For the same reason as you would have all your requirements in a backlog, but you only release to the development team the subset of requirements that they can accomplish in a single sprint.  Stability.  The dev team appreciates the control they have by taking on only a subset of requirements for each sprint.  In return, they demonstrate value on every sprint. 

Unfortunately, executive planning is pretty conservative when it comes to this.  Rather than letting the organization see the entire queue, and letting them decide what to take on, planning committees usually just pick the requirements that “should” get done, and then dump them on the organization and say “make it so.”  They have an arbitrary date (one year hence) to make it happen.

Look at that for a moment.  Seem familiar?

Requirements from above.  Arbitrary deadlines.  The team doesn’t get to see the entire list of requirements.  They are told what to do, when to do it, and given a fixed budget to do it with. 

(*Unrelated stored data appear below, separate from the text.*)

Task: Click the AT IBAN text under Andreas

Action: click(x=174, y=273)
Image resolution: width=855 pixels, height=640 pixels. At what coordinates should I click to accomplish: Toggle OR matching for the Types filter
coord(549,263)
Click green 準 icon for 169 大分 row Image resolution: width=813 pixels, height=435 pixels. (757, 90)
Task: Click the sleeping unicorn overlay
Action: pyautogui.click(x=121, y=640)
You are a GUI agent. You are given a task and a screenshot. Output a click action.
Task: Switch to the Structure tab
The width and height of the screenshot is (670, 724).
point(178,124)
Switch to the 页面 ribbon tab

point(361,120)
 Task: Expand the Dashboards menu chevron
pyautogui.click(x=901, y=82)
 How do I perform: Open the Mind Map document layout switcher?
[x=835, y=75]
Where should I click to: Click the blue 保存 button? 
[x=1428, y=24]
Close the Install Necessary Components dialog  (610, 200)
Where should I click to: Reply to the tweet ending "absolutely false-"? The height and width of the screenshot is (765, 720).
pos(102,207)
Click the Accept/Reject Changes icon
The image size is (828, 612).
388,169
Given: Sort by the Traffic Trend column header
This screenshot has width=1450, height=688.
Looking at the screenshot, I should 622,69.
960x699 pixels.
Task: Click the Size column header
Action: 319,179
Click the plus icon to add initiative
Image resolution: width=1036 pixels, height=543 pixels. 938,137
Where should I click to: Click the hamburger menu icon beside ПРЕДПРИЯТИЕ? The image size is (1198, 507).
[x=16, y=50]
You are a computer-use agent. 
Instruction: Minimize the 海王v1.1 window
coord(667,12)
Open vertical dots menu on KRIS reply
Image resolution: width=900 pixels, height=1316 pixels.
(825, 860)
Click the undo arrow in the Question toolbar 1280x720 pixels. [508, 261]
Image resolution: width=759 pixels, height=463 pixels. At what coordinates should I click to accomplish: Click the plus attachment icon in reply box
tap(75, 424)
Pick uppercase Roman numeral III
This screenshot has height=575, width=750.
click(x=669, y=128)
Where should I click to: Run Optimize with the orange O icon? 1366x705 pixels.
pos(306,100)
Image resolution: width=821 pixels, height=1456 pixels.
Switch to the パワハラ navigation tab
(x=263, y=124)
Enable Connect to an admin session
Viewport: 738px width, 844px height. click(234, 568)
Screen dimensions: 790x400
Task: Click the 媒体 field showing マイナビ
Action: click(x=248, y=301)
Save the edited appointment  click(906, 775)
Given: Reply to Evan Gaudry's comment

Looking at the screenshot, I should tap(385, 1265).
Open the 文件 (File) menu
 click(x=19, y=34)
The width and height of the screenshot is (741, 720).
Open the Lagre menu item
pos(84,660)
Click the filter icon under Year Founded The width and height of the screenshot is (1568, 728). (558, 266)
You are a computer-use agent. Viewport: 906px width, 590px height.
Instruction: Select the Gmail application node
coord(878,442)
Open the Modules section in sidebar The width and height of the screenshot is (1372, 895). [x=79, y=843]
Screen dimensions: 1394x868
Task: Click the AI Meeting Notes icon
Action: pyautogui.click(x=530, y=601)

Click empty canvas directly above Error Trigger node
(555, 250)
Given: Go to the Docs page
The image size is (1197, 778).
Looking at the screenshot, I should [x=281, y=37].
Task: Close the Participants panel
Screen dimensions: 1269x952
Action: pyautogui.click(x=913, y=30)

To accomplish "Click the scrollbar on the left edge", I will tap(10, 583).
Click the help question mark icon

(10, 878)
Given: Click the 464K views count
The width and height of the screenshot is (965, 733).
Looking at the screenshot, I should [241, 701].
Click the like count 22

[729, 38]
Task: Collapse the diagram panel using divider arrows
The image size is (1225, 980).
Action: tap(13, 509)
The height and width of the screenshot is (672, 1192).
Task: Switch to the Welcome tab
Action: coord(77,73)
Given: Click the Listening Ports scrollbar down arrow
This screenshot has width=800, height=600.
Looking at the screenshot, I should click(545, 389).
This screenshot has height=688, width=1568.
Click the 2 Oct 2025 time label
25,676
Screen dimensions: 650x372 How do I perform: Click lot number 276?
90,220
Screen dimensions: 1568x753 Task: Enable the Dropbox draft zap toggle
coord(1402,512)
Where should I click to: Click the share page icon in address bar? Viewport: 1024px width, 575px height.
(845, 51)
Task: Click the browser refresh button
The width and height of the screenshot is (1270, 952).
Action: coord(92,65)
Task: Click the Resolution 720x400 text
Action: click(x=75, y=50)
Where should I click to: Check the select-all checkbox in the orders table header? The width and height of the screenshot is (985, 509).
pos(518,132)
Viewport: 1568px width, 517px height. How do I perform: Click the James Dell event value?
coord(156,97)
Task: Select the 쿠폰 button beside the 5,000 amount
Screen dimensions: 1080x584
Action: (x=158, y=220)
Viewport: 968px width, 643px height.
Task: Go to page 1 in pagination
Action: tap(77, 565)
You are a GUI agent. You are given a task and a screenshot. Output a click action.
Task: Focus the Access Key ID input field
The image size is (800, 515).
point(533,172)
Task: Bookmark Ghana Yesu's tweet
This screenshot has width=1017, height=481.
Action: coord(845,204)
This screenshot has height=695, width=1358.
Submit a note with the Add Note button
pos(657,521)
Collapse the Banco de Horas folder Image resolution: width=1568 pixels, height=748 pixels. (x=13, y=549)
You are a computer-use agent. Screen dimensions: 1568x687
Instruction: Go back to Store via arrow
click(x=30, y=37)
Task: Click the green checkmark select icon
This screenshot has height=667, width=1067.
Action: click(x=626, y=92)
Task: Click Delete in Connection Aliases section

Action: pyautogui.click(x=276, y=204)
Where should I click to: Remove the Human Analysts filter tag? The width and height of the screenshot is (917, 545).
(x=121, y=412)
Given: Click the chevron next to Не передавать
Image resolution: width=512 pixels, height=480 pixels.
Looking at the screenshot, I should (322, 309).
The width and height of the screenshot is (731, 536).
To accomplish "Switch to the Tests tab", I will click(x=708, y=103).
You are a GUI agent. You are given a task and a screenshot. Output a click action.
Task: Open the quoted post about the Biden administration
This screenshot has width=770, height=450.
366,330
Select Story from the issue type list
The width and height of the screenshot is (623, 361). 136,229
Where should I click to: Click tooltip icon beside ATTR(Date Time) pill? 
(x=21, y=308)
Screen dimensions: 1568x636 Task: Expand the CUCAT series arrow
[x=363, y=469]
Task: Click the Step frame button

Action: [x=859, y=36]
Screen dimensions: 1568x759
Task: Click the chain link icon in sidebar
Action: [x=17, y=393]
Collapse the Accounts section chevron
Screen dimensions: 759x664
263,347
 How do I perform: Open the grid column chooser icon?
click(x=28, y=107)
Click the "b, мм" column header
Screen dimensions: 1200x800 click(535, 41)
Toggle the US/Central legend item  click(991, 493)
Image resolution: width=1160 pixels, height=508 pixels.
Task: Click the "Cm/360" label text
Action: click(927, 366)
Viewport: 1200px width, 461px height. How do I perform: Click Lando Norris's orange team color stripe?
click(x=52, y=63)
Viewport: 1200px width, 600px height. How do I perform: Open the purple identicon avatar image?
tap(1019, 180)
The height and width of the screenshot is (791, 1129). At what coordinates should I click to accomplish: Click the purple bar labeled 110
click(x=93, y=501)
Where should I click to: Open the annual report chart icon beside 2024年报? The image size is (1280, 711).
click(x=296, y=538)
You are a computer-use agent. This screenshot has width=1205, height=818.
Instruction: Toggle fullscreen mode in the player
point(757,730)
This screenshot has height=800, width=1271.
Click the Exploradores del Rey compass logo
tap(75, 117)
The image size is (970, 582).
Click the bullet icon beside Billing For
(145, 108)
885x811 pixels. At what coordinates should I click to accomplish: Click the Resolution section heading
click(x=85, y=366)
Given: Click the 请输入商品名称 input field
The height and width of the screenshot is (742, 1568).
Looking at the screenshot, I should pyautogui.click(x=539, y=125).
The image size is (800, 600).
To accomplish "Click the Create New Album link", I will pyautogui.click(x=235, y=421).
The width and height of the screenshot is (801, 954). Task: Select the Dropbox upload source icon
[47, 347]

Sounds like waterfall software development.

Looks something like this.

Waterfall Planning Model

 

Unfortunately, this idea is just as ineffective in business as it is in IT.  It is time that we, in IT, take our ideas of Agility, and share them with our friends in the business side.  This is happening in some very agile corporations, including Microsoft, but not in enough places.  We, in IT, can help share this notion. 

The real key to making this work is the Prioritized Queue.  Just as an agile model allows developers to see the most important things that need to be done, and THEY can choose what they will deliver in a cycle or sprint, this model needs to work itself all the way up the chain.  Executive Management doesn’t have to participate.  They probably won’t.  But everyone else should, especially as it comes to planning for changes in the IT side.

The think to keep in mind about this model is this: At each level, work is iterative and continuous.  EACH LEVEL IS A SPRINT TEAM.

At each level, the work is continuous.  Development is continuous.  Requirments Gathering is Continuous.  Planning is Continuous.

Here’s the new model.  Click the image to see it full size.

Thumbnail image of agile process

 

One big advantage for us: if we get to this model as a normal form of business, then a lot of the “waterfall pain” we feel in IT goes away.  Something to think about.